Distinguishing Protonation States of Histidine Ligands to the Oxidized Rieske Iron-Sulfur Cluster through 15N Vibrational Frequency Shifts

• Published in: Chemphyschem Vol. 17; no. 2; pp. 216 - 220
• Main Authors: Jagger, Benjamin R., Koval, Ashlyn M., Wheeler, Ralph A.
• Format: Journal Article
• Language: English
• Published: Weinheim Blackwell Publishing Ltd 18.01.2016; Wiley Subscription Services, Inc
• Subjects: broken symmetry; cytochromes; density functional calculations; electron transfer; Ligands; Rieske; Spectrum analysis
• ISSN: 1439-4235; 1439-7641
• DOI: 10.1002/cphc.201500838

The Rieske [2Fe–2S] cluster is a vital component of many oxidoreductases, including mitochondrial cytochrome bc1; its chloroplast equivalent, cytochrome b6f; one class of dioxygenases; and arsenite oxidase.

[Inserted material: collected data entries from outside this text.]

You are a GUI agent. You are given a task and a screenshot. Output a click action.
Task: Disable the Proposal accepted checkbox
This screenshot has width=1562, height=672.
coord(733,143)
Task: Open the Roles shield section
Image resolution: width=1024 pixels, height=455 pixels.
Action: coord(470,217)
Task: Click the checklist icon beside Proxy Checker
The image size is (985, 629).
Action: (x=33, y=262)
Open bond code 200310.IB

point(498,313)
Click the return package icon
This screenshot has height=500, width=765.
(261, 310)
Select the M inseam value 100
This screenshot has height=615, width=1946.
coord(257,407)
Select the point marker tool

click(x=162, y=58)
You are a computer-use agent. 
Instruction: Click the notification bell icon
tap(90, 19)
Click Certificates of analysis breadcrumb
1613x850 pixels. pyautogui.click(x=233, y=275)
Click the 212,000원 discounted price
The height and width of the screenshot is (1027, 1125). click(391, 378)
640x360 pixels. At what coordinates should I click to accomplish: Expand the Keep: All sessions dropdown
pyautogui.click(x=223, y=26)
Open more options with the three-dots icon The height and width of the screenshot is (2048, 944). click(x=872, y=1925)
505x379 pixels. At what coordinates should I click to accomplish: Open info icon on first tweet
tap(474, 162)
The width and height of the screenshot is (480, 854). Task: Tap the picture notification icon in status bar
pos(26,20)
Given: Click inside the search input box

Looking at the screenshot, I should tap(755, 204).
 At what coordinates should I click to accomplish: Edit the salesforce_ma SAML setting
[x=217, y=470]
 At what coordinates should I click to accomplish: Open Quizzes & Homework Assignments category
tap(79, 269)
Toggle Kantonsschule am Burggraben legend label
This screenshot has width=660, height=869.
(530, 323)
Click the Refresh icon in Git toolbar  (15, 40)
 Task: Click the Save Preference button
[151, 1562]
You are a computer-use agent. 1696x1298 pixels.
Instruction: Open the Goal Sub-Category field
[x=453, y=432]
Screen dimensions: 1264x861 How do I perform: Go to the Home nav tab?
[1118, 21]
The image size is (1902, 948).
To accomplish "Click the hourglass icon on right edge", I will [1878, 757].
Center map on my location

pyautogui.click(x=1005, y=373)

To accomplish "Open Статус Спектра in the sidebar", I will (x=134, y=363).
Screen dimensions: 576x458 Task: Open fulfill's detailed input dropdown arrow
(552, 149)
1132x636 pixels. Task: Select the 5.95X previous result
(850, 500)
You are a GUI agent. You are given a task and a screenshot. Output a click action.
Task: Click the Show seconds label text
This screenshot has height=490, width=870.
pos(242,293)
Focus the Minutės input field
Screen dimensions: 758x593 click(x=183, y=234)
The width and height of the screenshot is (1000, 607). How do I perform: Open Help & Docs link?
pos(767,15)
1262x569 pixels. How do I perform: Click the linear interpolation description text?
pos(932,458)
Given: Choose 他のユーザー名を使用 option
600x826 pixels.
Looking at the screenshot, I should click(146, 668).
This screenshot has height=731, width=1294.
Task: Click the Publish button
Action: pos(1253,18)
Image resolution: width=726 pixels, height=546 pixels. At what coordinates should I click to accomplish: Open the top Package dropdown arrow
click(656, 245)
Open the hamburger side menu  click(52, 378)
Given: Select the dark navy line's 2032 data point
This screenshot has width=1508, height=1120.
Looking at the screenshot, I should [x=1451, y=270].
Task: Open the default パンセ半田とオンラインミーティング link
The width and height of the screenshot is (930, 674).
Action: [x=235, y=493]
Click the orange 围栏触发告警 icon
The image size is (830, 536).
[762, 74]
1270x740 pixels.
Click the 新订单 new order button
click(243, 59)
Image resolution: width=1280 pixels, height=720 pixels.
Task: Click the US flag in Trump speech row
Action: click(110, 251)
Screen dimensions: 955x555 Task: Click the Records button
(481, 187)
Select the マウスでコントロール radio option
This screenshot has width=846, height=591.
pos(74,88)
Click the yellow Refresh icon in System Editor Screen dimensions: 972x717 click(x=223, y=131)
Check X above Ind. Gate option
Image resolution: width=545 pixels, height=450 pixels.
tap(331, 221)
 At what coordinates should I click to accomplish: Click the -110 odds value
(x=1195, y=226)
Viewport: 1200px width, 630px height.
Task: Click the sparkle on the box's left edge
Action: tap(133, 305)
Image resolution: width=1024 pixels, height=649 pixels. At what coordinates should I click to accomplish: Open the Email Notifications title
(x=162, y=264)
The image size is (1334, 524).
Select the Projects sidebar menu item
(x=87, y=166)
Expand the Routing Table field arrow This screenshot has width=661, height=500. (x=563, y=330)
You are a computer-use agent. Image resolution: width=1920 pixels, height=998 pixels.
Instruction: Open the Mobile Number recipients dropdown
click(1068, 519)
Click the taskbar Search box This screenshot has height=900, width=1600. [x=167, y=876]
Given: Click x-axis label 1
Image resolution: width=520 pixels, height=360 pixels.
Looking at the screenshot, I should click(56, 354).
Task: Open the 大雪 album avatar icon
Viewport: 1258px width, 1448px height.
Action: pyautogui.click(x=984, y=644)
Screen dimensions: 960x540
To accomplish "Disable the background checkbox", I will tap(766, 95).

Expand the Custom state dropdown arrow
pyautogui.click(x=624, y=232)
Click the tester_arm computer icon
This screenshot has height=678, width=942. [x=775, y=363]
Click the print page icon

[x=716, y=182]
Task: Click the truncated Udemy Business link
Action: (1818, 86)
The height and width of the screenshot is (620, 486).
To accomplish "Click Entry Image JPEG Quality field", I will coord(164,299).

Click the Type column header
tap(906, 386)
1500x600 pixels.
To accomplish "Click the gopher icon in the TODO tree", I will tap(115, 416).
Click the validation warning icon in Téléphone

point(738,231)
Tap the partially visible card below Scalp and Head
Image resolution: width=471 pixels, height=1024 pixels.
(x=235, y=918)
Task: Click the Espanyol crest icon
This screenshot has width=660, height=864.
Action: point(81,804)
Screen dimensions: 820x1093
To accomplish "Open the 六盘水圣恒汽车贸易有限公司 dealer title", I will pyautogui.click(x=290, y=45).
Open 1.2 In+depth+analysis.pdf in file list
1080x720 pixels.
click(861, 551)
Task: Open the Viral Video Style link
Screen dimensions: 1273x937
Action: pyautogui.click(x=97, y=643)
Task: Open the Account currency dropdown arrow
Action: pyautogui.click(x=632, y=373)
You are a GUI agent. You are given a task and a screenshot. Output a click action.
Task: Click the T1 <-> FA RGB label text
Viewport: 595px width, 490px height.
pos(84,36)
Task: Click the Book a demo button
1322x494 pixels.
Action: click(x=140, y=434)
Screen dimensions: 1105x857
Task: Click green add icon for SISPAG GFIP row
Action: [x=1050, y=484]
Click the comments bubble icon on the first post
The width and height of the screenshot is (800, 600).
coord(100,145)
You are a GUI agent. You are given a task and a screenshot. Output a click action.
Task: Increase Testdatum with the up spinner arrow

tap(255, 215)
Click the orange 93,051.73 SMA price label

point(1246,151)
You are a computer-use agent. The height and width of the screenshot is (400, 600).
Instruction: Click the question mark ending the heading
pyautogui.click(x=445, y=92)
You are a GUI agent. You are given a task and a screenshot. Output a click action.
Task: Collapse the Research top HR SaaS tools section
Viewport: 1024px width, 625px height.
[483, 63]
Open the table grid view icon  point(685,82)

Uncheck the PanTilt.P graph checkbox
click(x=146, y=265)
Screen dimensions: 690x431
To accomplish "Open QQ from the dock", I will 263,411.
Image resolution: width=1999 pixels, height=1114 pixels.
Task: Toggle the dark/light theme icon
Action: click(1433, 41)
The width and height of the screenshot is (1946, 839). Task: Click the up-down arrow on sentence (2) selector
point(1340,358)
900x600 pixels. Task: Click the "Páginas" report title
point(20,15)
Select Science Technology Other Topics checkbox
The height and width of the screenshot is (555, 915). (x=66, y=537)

The Rieske cluster acts as an electron shuttle and its reduction is believed to couple with protonation of one of the cluster′s His ligands. In cytochromes bc1 and b6f, for example, the Rieske cluster acts as the first electron acceptor in a modified Q cycle. The protonation states of the cluster′s His ligands determine its ability to accept a proton and possibly an electron through a hydrogen bond to the electron carrier, ubiquinol. Experimental determination of the protonation states of a Rieske cluster′s two His ligands by NMR spectroscopy is difficult, due to the close proximity of the two paramagnetic iron atoms of the cluster. Therefore, this work reports density functional calculations and proposes that difference vibrational spectroscopy with 15N isotopic substitution may be used to assign the protonation states of the His ligands of the oxidized Rieske [2Fe–2S] complex. New vibrations: The Rieske iron–sulfur cluster of cytochromes bc1 and b6f is essential for proton‐coupled electron transfer. The mechanism of electron transfer is dependent on the protonation states of the cluster′s histidine ligands, which cannot definitively be assigned experimentally. This work presents an alternative approach to assign the protonation states by using 15N isotopic substitution. Upon isotopic substitution, qualitative differences in the number of vibrational frequency shifts can be used to distinguish the protonation states of the histidine ligands.